- Your goal
Continue the article on prostate tumor sequencing in Nigerian men, starting right after its final sentence.

In the second study, which was concurrently published in Cancer Research Communications, Yates and colleagues, including first author Jason White, MS, compared DNA sequences from prostate tumors of Nigerian, African American, and European American patients. The study was completed in collaboration with the Prostate Cancer Transatlantic Consortium (CaPTC).

“Our goal was to understand the genomic contributions to prostate cancer among Nigerian men, something that had never been studied before,” said Yates. “We performed sequencing to determine if there were unique mutations associated with the Nigerian population that were distinct from those in tumors from African Americans or European Americans, as well as to identify any similarities across these populations.”

Yates, White, and colleagues sequenced 45 advanced-stage treatment-naïve prostate tumors and 11 unmatched non-tumor prostate samples collected from Nigerian patients. They compared these sequences with existing data from African American and European American prostate tumors in The Cancer Genome Atlas database.

They found that genetic variants were similar between the Nigerian and African American prostate tumors, with specific variants in the BRCA1 DNA repair gene among the most frequent variants identified in both populations. Furthermore, the researchers determined that the frequency of BRCA1 mutations increased with higher proportions of African genetic ancestry and decreased with lower proportions of African ancestry.

“We identified unique variants in the BRCA1 gene that are not typically tested for in the clinic, and these variants were specific to African ancestry,” said Yates. “On the other hand, tumors from European Americans had variants in different DNA repair genes that were not observed in tumors from African American or Nigerian patients. This suggests that different variants contribute to prostate cancer in European Americans compared with men with African ancestry.”

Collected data
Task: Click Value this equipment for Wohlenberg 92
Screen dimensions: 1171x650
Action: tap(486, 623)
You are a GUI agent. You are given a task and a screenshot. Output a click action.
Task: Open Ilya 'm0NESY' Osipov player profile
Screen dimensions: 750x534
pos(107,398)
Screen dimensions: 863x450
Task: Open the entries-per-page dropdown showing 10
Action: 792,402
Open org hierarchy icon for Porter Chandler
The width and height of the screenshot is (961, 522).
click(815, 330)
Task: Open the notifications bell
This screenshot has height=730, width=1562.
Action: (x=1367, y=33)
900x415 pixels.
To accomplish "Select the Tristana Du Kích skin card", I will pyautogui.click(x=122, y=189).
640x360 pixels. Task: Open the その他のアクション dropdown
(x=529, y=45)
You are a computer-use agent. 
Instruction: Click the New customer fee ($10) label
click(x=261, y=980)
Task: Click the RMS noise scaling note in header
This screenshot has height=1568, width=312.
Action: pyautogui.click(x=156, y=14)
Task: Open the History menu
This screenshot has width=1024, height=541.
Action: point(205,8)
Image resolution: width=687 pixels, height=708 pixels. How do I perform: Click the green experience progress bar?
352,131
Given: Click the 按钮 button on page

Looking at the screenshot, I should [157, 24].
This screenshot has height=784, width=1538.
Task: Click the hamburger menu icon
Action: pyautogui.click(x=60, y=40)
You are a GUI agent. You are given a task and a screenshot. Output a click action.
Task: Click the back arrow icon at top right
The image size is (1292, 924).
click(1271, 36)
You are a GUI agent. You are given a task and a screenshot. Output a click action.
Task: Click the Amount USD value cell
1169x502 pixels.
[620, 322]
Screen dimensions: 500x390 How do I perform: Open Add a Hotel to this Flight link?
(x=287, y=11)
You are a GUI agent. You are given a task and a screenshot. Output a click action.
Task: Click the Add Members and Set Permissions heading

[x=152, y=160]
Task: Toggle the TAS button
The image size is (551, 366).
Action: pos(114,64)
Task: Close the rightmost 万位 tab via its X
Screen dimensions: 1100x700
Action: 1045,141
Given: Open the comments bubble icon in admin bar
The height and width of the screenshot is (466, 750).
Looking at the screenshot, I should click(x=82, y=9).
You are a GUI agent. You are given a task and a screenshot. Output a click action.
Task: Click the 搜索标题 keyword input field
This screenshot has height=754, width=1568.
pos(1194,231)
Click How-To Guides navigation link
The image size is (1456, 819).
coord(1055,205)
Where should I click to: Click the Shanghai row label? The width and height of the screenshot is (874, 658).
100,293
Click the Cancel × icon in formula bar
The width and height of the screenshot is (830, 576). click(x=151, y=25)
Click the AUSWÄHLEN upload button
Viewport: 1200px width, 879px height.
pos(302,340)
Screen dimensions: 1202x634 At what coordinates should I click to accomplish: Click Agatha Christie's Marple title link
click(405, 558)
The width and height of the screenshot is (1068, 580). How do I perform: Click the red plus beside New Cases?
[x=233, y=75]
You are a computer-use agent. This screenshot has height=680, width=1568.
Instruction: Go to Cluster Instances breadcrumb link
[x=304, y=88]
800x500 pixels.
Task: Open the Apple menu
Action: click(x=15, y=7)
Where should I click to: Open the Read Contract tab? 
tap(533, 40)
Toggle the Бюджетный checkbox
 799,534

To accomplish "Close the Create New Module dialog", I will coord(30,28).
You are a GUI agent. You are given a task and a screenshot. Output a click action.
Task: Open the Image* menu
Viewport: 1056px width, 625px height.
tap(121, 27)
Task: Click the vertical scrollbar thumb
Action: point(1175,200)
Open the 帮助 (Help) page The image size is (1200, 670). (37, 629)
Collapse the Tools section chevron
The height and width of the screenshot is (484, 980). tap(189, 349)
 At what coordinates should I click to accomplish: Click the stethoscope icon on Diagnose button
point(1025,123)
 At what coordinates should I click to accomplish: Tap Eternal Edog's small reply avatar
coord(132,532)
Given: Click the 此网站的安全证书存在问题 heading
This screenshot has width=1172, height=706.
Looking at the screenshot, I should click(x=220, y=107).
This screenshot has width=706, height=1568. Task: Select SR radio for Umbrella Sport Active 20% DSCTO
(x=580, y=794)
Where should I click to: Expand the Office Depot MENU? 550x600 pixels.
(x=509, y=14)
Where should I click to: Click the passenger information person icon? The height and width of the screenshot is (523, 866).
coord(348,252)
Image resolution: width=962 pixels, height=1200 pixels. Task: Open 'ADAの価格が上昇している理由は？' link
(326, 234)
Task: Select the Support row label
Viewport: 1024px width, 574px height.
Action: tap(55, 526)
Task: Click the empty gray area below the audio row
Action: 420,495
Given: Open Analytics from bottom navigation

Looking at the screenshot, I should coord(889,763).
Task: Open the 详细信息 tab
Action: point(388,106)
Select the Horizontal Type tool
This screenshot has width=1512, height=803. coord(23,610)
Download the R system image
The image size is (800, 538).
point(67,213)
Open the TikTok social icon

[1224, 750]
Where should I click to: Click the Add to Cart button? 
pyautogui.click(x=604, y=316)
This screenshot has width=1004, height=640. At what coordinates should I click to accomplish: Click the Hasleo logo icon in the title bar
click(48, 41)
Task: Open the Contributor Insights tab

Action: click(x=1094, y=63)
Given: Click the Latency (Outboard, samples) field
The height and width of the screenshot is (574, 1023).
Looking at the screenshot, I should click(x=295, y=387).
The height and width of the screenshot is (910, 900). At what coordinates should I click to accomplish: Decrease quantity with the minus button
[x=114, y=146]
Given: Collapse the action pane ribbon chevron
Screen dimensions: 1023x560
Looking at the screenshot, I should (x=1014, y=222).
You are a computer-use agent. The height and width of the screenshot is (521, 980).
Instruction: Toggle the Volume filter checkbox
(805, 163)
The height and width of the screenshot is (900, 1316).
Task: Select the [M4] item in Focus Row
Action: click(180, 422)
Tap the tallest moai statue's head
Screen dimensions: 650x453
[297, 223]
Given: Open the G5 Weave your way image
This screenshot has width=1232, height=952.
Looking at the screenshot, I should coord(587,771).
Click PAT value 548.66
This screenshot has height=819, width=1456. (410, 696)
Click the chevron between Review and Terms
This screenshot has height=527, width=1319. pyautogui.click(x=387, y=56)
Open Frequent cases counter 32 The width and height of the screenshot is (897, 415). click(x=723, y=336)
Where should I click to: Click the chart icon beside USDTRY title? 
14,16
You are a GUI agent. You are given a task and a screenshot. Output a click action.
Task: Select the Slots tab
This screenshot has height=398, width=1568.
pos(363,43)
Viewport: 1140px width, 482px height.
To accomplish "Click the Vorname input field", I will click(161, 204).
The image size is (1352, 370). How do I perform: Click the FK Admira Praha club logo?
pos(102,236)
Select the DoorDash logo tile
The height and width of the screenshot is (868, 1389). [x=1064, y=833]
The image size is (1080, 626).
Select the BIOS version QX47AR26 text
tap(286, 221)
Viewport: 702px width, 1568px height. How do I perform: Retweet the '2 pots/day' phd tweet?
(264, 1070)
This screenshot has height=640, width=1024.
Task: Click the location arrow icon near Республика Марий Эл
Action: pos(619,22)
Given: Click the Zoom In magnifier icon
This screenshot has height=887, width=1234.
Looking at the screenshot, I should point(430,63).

- Answer space
These findings may have implications for the treatment of prostate cancer in patients of African descent, Yates explained. “The BRCA variants currently tested for in cancer were identified from a non-minority population and do not include the variants specific to African ancestry that we identified,” he said, adding that this effectively excludes many African Americans from BRCA-targeted cancer therapies.

“Testing for these additional variants would help identify additional patients eligible for BRCA-targeted therapies and may provide some prognostic value as well,” he added. Future studies will aim to understand how the identified variants contribute to prostate cancer development and progression, Yates noted.

Together, these studies highlight the contributions of African ancestry to prostate cancer genetics and may explain some of the racial/ethnic disparities in outcomes among patients with prostate cancer, explained White, who presented the research on Nigerian prostate tumors at the AACR Disparities Meeting. He added that epigenetic and societal factors are also important contributors to cancer health disparities.

Limitations to both studies included small sample sizes, a scarcity of biospecimens from racial/ethnic minorities, and underrepresentation of Africans in genomic studies and in existing databases, Elhussin noted.